Perón's return from exile imminent, the MID opted to endorse the aging leader's ticket for the 1973 elections and following seven years of military rule, the reopened Argentine Congress included 12 MID Deputies. Given little say by the new Peronist government, which, instead saw its policy shift from populism to erratic crisis management measures, Frigerio initially supported the 1976 coup against Perón's successor (his hapless widow, Isabel Perón). Freezing wages for prolonged stretches, deregulating financial markets and encouraging a flood of foreign debt and of imports, the dictatorship's policies helped undo much of what Frondizi and Frigerio had installed twenty years earlier.

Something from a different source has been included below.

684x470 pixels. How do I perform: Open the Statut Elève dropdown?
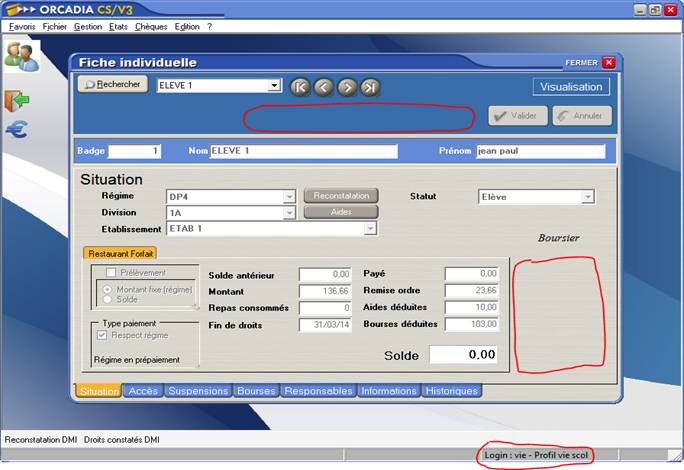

This led the MID to abandon its early support for the regime and particularly for its chief economist, José Alfredo Martínez de Hoz, leading to threats against numerous MID figures.

===End of dictatorship and present days===
Allowing elections in 1983, the dictatorship left an insolvent Argentina, its business and consumer confidence almost shattered and its international prestige damaged following the 1982 Falklands War, an invasion Frigerio opposed. Taking up the MID's nomination for president in his first campaign for high office, Frigerio, however, refused to condemn the regime's human rights atrocities, something which deprived his longshot 1983 MID candidacy of needed support. Frigerio fared poorly on election night, garnering 4th place (1.5%) and electing no congressmen.

Elected by an ample margin, UCR leader Raúl Alfonsín left Frigerio out of the economic policy discussions he held before taking office. Frigerio succeeded the ailing Frondizi (earlier diagnosed with Parkinson's disease) as President of the MID in 1986. The MID maintained a considerable following in a number of Argentine provinces, such as in Formosa Province, where voters had fond memories of the Frondizi administration's development projects. Frigerio leveraged this influence there into an agreement with Justicialist Party (Peronist) Governor Floro Bogado for his support of developmentalist policies and a MID candidate for Congress in exchange for the MID's alliance with them in Formosa and in nearby Misiones Province, helping the Peronists wrest control of the Misiones Governor's office from the UCR in 1987. Frigerio negotiated something similar in the other end of the country, Santa Cruz Province; electing two MID councilwomen to the Río Gallegos City Council, Frigerio advised them to support Peronist candidates. These two city districts gave Justicialist Mayoral candidate Néstor Kirchner the deciding margin of victory in local elections in 1987. Mayor Kirchner went on become governor and, in 2003, President of Argentina. The party, which kept a presence in Congress from 1985 to 1995, endorsed Peronist candidate Carlos Menem in 1989, though their support soured when Menem turned to neo-liberal and free trade policies. Frigerio, the MID's senior figure following Frondizi's 1995 passing, endorsed President Kirchner's first Economy Minister, Roberto Lavagna, when he parted ways with the populist Kirchner ahead of the 2007 elections. Frigerio died in 2006; by then, he distanced himself from his former party. He was succeeded by a longtime collaborator Carlos Zaffore, who was succeeded in 2012 by Gustavo Puyó.